*Exercise directions*:
Copy out the listing lines unchanged, starting at the line that contains "Task: Click the warning" and ending after the line that contains "[x=1467, y=58]".

BEGIN Working data

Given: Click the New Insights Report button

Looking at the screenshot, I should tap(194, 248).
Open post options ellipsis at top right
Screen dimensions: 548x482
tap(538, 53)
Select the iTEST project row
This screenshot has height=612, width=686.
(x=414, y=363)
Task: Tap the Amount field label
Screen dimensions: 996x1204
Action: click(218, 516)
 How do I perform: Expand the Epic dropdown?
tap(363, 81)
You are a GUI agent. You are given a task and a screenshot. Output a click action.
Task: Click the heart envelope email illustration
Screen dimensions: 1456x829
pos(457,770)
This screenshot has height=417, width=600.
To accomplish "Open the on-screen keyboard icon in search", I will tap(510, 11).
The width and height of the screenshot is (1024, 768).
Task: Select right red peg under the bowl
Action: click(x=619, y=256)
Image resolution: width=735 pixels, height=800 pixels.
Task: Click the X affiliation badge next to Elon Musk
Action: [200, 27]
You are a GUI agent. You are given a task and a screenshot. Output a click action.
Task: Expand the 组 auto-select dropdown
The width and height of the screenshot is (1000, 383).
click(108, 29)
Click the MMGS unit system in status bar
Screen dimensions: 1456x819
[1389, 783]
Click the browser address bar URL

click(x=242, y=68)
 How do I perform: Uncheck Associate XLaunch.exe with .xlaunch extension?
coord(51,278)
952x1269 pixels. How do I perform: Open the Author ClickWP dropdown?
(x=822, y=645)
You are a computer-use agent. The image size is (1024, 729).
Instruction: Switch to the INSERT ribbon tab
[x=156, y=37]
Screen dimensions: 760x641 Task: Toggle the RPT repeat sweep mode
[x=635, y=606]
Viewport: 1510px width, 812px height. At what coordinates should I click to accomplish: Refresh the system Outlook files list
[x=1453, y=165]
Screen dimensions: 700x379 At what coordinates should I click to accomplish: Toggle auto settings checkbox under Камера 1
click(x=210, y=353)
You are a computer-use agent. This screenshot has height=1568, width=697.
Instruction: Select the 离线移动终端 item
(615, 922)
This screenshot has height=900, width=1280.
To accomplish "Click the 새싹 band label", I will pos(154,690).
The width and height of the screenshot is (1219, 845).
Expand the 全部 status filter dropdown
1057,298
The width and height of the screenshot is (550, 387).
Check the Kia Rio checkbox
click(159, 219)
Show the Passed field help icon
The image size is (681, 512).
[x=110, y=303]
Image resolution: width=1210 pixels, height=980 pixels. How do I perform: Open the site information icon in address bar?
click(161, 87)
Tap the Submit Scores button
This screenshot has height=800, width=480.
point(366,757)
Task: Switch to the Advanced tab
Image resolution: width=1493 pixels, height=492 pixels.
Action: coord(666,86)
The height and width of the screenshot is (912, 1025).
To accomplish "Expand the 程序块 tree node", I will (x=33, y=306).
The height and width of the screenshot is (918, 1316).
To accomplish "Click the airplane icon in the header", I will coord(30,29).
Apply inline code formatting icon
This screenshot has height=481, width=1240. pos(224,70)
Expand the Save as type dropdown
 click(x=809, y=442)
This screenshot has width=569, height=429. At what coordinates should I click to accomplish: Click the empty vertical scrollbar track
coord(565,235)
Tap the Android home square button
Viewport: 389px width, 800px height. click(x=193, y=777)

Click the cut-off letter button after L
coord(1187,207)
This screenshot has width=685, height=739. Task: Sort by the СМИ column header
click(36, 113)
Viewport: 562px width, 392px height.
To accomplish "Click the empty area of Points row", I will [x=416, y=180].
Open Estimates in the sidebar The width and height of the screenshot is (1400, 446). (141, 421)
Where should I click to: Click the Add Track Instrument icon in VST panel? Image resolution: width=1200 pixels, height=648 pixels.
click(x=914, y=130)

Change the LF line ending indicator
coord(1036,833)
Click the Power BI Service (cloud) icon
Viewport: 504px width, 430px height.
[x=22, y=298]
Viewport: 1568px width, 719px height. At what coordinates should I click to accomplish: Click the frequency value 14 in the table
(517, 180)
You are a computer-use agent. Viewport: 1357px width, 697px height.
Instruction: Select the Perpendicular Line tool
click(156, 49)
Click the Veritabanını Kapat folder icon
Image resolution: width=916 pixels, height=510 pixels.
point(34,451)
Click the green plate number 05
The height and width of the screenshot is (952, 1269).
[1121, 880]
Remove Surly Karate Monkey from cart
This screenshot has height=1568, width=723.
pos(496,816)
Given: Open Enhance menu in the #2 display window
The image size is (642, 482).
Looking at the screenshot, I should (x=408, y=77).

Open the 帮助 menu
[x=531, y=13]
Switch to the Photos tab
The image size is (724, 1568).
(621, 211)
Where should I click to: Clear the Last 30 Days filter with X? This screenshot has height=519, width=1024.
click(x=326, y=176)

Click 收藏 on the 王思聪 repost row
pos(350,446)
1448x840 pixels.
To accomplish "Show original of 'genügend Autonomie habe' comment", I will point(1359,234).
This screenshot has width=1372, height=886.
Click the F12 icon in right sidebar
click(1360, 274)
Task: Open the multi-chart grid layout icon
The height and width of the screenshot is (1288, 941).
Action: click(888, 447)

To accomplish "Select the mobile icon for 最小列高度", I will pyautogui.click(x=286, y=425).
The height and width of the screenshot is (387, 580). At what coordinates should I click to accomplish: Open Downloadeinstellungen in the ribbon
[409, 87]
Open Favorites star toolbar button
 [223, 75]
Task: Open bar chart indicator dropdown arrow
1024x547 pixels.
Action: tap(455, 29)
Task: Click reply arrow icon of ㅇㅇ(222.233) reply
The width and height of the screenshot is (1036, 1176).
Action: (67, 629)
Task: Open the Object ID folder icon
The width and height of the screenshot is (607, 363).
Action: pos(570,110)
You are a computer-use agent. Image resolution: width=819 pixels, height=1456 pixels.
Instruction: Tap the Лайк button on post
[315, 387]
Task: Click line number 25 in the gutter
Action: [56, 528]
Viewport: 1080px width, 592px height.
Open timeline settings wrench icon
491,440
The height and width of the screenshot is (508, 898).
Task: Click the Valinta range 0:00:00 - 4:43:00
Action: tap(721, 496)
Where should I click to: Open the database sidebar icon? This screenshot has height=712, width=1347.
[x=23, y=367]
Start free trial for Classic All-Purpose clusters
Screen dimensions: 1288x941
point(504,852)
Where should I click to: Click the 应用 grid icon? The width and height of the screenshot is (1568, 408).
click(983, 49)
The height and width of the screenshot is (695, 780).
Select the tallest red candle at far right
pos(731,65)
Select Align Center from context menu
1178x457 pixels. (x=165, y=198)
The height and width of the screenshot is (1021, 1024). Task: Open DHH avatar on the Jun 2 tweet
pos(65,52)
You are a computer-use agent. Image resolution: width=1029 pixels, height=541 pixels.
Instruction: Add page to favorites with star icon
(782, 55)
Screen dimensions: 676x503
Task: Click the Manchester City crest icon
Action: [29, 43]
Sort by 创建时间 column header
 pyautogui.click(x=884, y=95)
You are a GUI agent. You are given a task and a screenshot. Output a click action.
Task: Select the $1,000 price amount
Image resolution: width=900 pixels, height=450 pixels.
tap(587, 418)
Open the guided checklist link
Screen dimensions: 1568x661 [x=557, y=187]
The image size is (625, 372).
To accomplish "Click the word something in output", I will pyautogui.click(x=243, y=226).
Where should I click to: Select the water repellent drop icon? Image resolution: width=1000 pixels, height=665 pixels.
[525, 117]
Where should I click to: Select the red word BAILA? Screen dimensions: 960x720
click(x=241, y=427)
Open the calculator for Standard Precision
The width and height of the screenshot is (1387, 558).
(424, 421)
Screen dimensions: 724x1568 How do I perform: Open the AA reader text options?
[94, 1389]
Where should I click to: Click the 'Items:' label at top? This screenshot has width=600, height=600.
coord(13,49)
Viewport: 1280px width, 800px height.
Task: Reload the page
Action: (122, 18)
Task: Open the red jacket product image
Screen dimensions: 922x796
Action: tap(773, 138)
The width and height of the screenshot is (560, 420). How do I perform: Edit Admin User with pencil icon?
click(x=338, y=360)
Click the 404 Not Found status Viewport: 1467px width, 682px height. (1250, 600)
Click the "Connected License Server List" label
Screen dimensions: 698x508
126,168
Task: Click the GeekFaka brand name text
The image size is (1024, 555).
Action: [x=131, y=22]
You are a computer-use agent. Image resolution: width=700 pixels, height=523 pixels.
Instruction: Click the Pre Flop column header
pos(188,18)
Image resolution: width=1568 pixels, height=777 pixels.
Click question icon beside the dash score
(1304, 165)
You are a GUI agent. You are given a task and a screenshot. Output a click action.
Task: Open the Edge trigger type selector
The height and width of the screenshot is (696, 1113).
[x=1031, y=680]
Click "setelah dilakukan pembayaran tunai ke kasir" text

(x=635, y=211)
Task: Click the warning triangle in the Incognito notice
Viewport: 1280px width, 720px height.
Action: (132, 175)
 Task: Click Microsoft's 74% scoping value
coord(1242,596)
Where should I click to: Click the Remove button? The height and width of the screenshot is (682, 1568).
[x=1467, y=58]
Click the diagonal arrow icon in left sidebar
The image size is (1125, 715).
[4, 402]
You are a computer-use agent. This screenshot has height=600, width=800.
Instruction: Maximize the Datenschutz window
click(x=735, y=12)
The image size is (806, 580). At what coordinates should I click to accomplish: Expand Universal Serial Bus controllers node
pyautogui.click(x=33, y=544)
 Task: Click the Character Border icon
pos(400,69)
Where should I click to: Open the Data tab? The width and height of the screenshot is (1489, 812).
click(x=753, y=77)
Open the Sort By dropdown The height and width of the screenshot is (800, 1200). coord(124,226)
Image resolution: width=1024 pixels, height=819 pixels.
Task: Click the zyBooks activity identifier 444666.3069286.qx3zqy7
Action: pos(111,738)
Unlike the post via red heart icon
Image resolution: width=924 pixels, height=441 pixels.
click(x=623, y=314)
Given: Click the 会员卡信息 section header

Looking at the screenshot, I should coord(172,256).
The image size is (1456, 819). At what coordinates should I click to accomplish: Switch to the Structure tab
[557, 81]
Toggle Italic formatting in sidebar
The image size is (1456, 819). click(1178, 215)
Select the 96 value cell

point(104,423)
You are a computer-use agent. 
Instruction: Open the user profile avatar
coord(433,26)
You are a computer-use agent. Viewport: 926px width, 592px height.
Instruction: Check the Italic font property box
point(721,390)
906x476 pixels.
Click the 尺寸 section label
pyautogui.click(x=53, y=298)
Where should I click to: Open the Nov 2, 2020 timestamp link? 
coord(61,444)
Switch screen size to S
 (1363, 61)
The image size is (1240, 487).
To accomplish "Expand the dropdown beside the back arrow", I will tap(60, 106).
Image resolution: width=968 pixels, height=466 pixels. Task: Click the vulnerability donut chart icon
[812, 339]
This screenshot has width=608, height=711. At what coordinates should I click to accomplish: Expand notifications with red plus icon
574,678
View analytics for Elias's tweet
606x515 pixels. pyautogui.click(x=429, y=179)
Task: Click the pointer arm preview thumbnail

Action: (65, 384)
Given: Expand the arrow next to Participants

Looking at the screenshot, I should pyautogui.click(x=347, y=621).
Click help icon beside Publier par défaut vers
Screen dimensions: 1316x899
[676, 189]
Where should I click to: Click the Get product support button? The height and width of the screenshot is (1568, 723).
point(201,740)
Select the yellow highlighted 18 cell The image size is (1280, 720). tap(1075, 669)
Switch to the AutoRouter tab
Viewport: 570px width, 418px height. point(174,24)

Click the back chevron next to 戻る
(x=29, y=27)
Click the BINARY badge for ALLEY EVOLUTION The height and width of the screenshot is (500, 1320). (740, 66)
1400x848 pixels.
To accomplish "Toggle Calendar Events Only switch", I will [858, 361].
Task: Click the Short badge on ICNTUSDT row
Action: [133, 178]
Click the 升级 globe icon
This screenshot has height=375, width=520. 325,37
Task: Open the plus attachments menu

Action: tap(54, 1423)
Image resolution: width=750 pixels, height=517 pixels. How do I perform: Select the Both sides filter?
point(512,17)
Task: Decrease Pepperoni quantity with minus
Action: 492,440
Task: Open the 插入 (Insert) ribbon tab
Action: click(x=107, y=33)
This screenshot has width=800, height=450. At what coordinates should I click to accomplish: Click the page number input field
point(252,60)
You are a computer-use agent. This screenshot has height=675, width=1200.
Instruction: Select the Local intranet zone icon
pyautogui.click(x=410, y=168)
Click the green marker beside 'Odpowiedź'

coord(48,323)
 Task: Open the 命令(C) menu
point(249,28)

END Working data

*Answer*:
Task: Click the warning triangle in the Incognito notice
Viewport: 1280px width, 720px height.
Action: (132, 175)
 Task: Click Microsoft's 74% scoping value
coord(1242,596)
Where should I click to: Click the Remove button? The height and width of the screenshot is (682, 1568).
[x=1467, y=58]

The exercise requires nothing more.